··· VORLIEGENDER TEXT ···
Der Absturz von Ramelow und Co. ist besonders im Osten dramatisch
Im September finden Landtagswahlen in Sachsen, Brandenburg und Thüringen statt. In Sachsen könnte Die Linke an der Fünf-Prozent-Hürde scheitern. In Thüringen und Brandenburg sieht es nur wenig besser aus. Wie konnte das passieren? Und wie sollten Sozialist*innen mit der Situation umgehen?
Von Steve Hollasky, Dresden
Lauterbachs Krankenhausreform gefährdet den Bestand kleiner Landkliniken, für deren Erhalt sich nach einer von der Frankfurter Allgemeinen Zeitung (FAZ) veröffentlichten Umfrage 89 Prozent der Bundesbürger*innen aussprechen. In einer im März auf der Internetpräsenz des Mitteldeutschen Rundfunks (mdr) ausgewerteten Studie gaben siebzig Prozent der 14- bis 29-Jährigen an, Angst vor einem europaweiten Krieg zu haben, zugleich liefert die Ampelregierung Waffen an die Ukraine.
Es sind Befürchtungen, die Ausdruck der kapitalistischen Krise sind, die der Linken Wahlerfolge bescheren müsste und doch befindet sich die Partei in einer tiefen Krise.
Nicht die Idee einer kämpferischen, demokratischen und sozialistischen Partei von und für Arbeiter*innen ist gescheitert, sondern eine Parteipolitik, die diesem Anspruch weder gerecht wurde, noch ihm vielfach überhaupt gerecht werden wollte.
··· AUSGELESENE DATEN ···
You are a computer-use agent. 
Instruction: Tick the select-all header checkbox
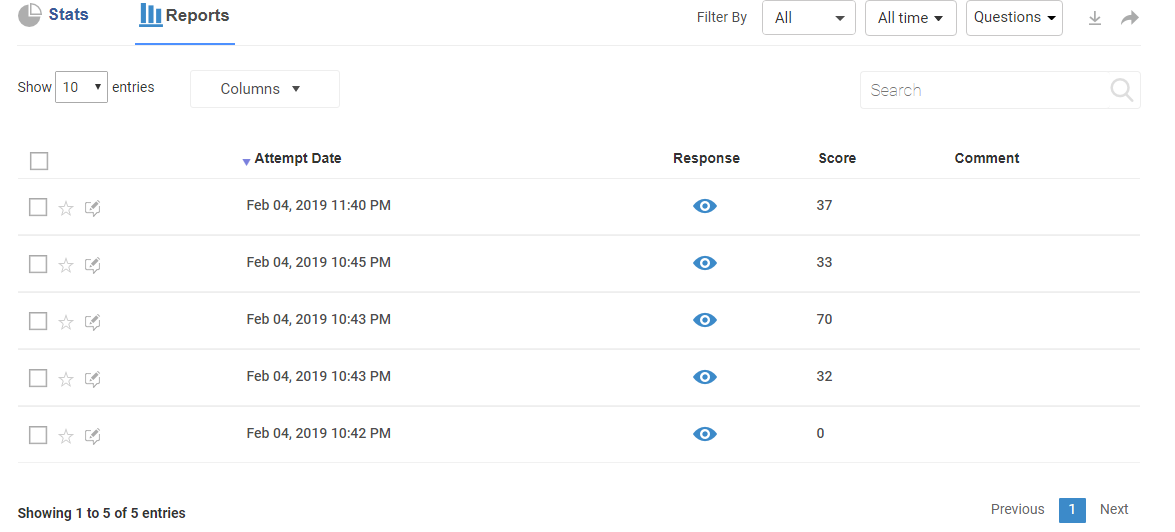point(39,161)
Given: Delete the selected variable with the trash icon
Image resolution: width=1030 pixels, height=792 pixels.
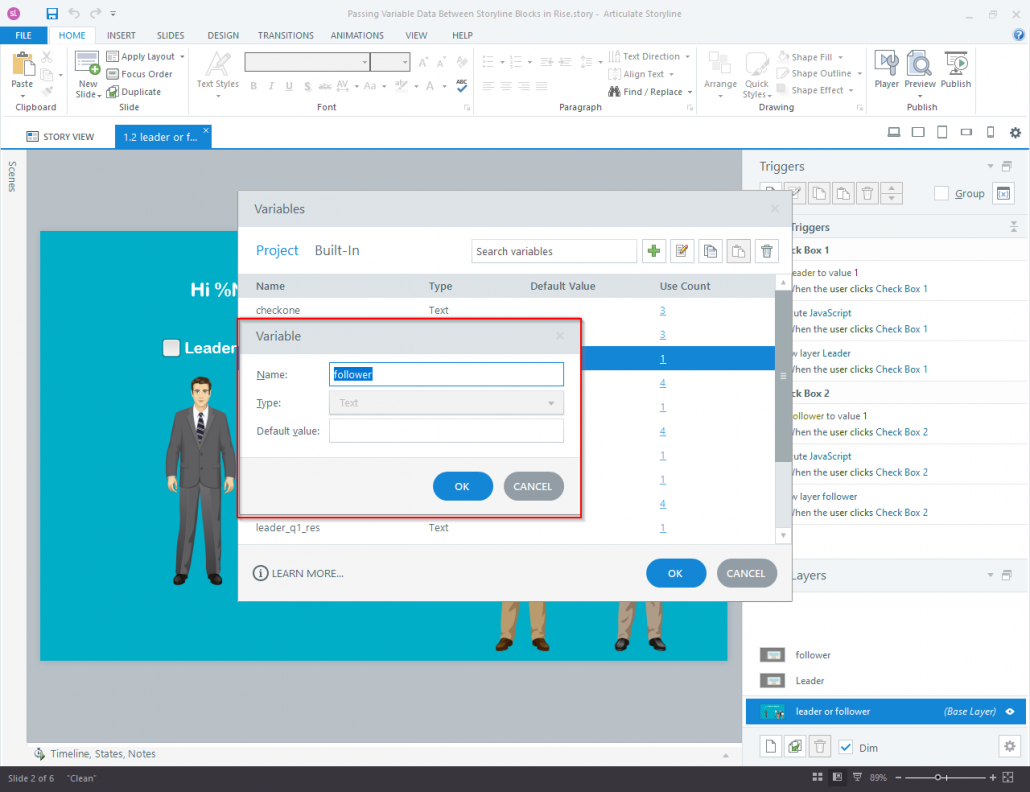Looking at the screenshot, I should [x=766, y=251].
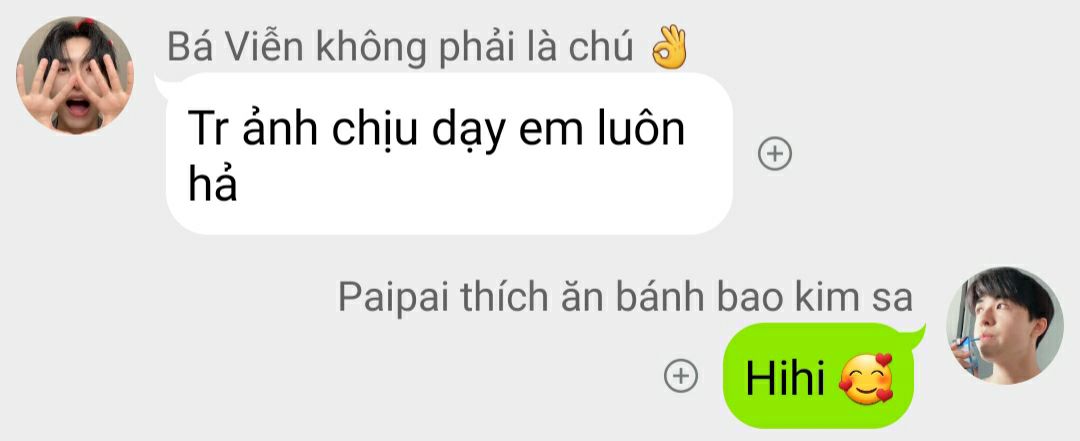Tap the open mouth in Bá Viễn's avatar
This screenshot has width=1080, height=441.
click(x=77, y=108)
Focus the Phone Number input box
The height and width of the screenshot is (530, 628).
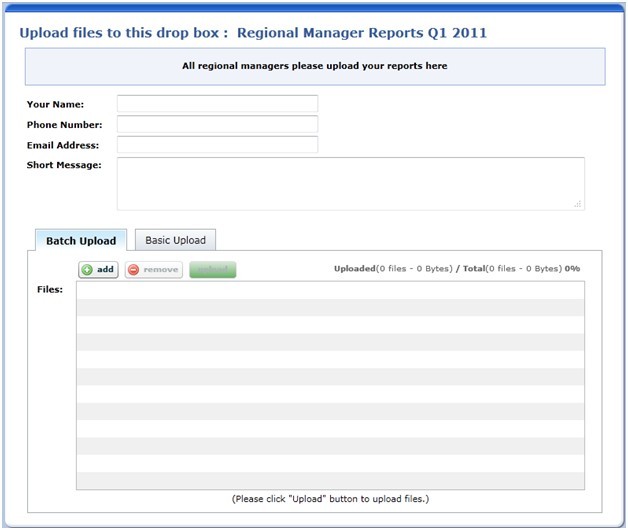(217, 125)
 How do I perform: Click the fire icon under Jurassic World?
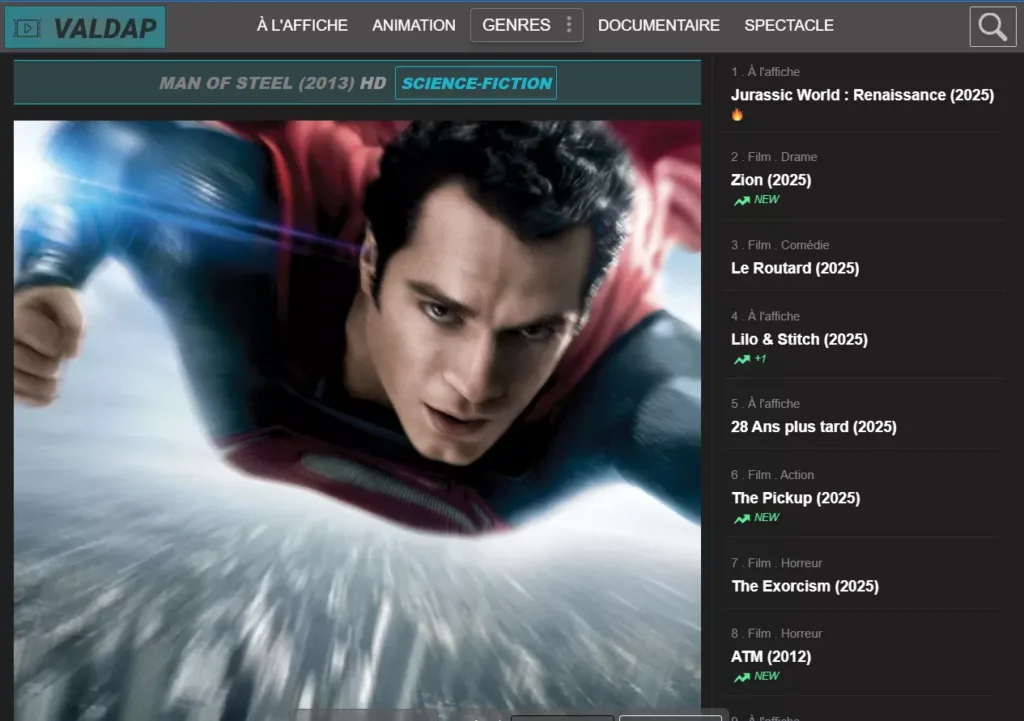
···
[AUFGABE A] Wie viel Prozent der 14- bis 29-Jährigen haben laut dem Text über die Krise der Linken Angst vor einem europaweiten Krieg?
[AUFGABE B] Nenne alle Bundesländer, in denen laut dem Text über die Krise der Linken im September Landtagswahlen stattfinden.

[LÖSUNG A] Siebzig Prozent.

[LÖSUNG B] Sachsen, Brandenburg, Thüringen